De acordo com a estimativa da OMS, cerca de cem milhões de pessoas são
infectadas por tuberculose a cada ano e, nos países subdesenvolvidos, entre 30% e 60% dos
adultos estão infectados. Do universo de infectados, 8 a 10 milhões desenvolverão a doença
durante a vida, sendo que cerca da metade apresentará formas contagiantes. O quadro
completa-se com três milhões de óbitos conhecidos e determinados, anualmente, pela
tuberculose. Caso a gravidade deste quadro não se reverta, teme-se que, até 2020, um
bilhão de pessoas sejam infectadas, 200 milhões adoeçam e 35 milhões possam morrer.

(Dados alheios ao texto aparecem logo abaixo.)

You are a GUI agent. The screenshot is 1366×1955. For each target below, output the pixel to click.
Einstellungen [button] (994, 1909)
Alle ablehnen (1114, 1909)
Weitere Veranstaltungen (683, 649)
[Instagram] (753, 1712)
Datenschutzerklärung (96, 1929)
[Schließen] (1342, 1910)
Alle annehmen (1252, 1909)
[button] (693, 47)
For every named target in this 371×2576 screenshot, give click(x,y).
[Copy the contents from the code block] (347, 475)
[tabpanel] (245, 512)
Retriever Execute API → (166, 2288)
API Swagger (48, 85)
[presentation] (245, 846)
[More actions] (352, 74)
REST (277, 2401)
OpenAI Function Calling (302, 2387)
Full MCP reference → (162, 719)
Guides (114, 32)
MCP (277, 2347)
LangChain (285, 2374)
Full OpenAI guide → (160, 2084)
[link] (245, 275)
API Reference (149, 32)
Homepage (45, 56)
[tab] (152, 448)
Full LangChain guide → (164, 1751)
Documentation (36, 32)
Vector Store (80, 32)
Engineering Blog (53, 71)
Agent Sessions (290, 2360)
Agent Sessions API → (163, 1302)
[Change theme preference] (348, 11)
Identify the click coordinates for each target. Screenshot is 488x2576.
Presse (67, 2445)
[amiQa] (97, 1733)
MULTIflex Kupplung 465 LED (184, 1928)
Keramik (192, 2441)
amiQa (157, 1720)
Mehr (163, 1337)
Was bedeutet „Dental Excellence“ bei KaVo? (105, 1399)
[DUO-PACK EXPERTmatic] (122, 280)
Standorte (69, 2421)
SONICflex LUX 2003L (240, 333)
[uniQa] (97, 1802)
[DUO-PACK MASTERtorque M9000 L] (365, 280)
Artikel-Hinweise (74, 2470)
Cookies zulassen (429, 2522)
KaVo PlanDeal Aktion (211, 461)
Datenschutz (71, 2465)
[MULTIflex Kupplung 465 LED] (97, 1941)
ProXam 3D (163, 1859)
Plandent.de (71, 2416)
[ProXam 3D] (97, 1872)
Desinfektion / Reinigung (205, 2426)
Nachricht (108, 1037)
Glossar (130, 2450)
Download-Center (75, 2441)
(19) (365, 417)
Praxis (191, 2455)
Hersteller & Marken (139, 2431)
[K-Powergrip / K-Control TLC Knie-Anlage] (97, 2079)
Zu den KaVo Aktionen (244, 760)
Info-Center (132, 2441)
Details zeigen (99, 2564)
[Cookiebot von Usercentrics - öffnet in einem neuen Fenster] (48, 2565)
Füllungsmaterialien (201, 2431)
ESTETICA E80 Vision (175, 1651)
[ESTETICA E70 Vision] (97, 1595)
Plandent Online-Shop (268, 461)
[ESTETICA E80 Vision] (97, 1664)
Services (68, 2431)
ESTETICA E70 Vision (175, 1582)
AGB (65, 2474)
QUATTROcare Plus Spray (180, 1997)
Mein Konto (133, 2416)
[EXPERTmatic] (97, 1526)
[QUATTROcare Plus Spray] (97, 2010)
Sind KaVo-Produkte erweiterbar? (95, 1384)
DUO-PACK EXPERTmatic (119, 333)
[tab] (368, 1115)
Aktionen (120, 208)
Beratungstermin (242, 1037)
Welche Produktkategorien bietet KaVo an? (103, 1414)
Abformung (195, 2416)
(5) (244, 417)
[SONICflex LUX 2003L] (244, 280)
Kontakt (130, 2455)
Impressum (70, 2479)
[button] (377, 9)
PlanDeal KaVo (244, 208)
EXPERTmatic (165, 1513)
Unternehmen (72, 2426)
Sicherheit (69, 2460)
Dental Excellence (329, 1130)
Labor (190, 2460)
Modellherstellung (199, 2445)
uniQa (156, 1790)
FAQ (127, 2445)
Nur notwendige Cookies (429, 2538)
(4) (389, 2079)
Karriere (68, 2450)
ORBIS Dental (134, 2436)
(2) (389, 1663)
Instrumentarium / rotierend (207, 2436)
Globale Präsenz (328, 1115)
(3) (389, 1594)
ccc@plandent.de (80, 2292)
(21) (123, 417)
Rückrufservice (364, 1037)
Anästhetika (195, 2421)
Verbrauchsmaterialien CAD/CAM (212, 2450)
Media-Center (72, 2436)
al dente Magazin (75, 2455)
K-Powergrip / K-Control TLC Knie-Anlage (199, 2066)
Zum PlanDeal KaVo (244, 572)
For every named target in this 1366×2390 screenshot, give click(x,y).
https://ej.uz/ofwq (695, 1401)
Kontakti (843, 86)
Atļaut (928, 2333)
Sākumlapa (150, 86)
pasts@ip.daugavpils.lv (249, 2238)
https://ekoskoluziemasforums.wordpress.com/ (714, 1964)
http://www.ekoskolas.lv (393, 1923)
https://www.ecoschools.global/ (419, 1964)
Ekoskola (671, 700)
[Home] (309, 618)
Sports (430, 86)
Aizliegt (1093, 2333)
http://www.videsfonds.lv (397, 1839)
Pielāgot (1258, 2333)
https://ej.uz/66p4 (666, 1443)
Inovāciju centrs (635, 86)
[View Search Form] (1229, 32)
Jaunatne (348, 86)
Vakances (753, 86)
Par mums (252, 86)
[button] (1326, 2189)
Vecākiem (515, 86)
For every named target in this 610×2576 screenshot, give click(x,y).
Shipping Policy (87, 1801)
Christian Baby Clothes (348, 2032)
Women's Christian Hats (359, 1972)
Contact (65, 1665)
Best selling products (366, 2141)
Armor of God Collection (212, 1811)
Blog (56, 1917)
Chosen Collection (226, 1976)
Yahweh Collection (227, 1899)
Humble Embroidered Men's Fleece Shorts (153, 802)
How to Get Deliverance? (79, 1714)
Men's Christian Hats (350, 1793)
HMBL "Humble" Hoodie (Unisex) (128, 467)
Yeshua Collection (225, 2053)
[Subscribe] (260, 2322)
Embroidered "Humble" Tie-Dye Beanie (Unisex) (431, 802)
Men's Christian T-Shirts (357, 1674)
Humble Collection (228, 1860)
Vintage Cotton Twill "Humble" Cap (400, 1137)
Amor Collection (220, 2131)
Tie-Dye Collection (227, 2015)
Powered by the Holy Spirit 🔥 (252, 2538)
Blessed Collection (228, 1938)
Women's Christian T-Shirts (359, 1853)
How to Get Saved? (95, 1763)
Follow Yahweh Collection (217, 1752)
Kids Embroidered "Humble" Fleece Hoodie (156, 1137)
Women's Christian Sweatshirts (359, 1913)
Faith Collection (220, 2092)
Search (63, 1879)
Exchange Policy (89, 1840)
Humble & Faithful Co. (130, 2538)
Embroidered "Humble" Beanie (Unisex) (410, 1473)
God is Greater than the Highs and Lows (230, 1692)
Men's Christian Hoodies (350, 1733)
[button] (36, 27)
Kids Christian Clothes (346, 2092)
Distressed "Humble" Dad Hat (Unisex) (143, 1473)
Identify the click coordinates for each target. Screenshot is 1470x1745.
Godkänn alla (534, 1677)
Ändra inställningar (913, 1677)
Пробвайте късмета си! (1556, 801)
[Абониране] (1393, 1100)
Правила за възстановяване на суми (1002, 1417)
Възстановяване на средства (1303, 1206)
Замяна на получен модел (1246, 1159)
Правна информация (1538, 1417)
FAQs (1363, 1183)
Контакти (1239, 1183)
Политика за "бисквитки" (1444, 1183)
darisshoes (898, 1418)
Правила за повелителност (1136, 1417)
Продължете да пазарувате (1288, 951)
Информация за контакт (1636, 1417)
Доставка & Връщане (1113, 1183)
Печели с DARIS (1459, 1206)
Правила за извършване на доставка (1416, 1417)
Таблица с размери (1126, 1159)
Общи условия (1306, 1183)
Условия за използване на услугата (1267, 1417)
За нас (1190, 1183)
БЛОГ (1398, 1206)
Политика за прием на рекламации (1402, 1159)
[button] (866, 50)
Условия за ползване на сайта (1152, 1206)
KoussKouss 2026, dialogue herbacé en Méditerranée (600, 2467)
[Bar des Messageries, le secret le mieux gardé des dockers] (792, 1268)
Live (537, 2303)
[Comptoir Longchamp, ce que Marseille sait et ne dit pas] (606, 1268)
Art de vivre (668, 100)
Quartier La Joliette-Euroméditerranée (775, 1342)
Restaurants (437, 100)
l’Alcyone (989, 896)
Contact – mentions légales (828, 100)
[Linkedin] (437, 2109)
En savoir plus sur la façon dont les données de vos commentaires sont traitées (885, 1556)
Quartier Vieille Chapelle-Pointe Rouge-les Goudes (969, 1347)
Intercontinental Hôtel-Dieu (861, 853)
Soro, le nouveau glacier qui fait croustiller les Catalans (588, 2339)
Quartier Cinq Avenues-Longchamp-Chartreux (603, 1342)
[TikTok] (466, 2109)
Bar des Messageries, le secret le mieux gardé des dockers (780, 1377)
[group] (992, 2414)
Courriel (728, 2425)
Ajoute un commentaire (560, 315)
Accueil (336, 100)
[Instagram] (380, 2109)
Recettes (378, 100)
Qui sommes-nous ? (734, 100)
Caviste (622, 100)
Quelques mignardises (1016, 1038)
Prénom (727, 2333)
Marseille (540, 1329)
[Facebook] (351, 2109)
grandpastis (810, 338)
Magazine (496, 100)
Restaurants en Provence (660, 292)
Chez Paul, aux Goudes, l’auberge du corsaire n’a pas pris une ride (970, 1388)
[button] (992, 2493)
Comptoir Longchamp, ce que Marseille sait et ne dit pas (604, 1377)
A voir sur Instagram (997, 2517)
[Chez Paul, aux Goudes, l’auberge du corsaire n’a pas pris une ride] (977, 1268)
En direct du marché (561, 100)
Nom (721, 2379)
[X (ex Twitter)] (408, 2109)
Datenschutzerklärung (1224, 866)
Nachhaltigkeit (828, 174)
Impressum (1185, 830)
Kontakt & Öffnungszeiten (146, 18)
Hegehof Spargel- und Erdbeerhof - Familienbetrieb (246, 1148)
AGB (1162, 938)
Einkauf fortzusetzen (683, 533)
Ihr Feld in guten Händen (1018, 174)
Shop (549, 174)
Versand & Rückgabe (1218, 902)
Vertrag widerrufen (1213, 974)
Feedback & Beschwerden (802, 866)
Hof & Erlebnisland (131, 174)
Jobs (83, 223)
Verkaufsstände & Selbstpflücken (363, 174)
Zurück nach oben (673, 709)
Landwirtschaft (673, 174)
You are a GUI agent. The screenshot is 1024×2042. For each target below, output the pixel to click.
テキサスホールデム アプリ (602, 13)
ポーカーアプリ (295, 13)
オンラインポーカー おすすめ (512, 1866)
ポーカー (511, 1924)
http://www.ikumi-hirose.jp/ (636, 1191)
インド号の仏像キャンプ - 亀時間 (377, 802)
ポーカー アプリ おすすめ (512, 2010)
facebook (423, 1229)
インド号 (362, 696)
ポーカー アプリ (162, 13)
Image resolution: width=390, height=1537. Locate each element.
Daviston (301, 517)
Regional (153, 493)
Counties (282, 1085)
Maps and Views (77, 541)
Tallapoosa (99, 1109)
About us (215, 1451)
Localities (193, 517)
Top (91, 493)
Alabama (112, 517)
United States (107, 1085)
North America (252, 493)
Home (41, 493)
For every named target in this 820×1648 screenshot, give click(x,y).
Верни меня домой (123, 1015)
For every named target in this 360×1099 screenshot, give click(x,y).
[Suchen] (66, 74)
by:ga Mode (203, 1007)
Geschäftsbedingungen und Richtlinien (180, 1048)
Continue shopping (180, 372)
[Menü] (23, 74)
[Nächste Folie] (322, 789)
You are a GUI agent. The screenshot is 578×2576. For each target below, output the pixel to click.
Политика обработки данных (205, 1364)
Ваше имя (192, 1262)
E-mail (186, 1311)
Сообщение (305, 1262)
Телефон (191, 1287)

No Brasil, os números são preocupantes, seja considerando o país como um todo ou
apenas por regiões. Em 2000 foram notificados 82.249 casos novos, sendo 38.690 no
Sudeste (49%), 23.196 no Nordeste (29%), 9.281 no Sul (11%), 5.901 no Norte (7%) e
3.522 no Centro-oeste (4%). A distribuição por formas clínicas mostrou: 60,7% de
pulmonares com baciloscopia positiva, 24,9% de pulmonares sem confirmação
bacteriológica e 14,4% de extrapulmonares. É uma doença que atinge principalmente as
pessoas na idade produtiva entre 15 e 59 anos (70%).
Em 1998, a incidência de tuberculose verificada no Brasil foi de 51,3/100.000.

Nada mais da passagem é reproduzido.